What Classified offers if a solid grounding in how the personal ad developed and grew, in the intro and Chapter 1. It then proceeds to tell its story via discrete vignettes that shed light on particular aspects of, and players in, the field e.g. soldiers, the growth of contact ads, the on-going and never-ending balancing act between dating and the seedier side of human match-making. In and of themselves the chapters are interesting. The weakness in the book lies in the fact it fails to maintain a consistent narrative, or build on the research the author carried out to fully explore what might be going on now in relation to technological advances and social mores. It feels like a bit of a missed opportunity to me e.g. the final chapter (Epilogue) is 12 pages long, when it could easily have been the launch pad for a more exhaustive foray into the other mediums that people use to meet each other e.g. SoulMates, for example, allows people to communicate via voice, email and text, and the multiplicity of communication channels, and how they each in turn configure dialogue in different ways, remains unexplored.

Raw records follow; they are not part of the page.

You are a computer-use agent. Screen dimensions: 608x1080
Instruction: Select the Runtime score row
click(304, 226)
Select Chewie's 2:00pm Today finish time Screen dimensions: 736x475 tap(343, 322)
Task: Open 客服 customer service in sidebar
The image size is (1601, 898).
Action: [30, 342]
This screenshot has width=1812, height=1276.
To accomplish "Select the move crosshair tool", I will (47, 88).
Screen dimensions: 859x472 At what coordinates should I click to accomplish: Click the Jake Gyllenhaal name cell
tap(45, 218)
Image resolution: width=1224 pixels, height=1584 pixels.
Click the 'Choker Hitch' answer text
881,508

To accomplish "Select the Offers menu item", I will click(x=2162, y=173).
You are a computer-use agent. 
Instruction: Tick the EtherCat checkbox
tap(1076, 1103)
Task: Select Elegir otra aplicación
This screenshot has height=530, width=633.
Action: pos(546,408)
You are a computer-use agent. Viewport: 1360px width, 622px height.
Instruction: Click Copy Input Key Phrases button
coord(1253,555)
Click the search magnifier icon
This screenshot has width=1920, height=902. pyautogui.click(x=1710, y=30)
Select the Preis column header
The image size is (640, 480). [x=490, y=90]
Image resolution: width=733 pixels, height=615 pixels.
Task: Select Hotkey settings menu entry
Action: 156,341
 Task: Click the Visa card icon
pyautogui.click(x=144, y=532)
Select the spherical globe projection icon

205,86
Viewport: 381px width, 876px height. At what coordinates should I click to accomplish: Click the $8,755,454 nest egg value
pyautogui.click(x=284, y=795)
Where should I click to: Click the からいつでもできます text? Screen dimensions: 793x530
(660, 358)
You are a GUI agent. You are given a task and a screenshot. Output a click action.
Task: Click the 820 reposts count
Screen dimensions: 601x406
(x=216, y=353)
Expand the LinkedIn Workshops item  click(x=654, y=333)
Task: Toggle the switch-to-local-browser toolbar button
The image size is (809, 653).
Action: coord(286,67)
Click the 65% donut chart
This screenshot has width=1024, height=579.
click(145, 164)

I struggled with how to rate the book (2 or 3 stars?), because as the author is a historian, Classified clearly offers a historical lens through which to explore the territory, and the detailed research and stories are worth a read. Even with that caveat, and allowing for the fact that maybe the intention was not to write as wide ranging a book as I might have wished for, it doesn't hang together well enough for me, in particular the last chapter feels like an after thought. For that reason, as I can't give it 2.5, I went for 2.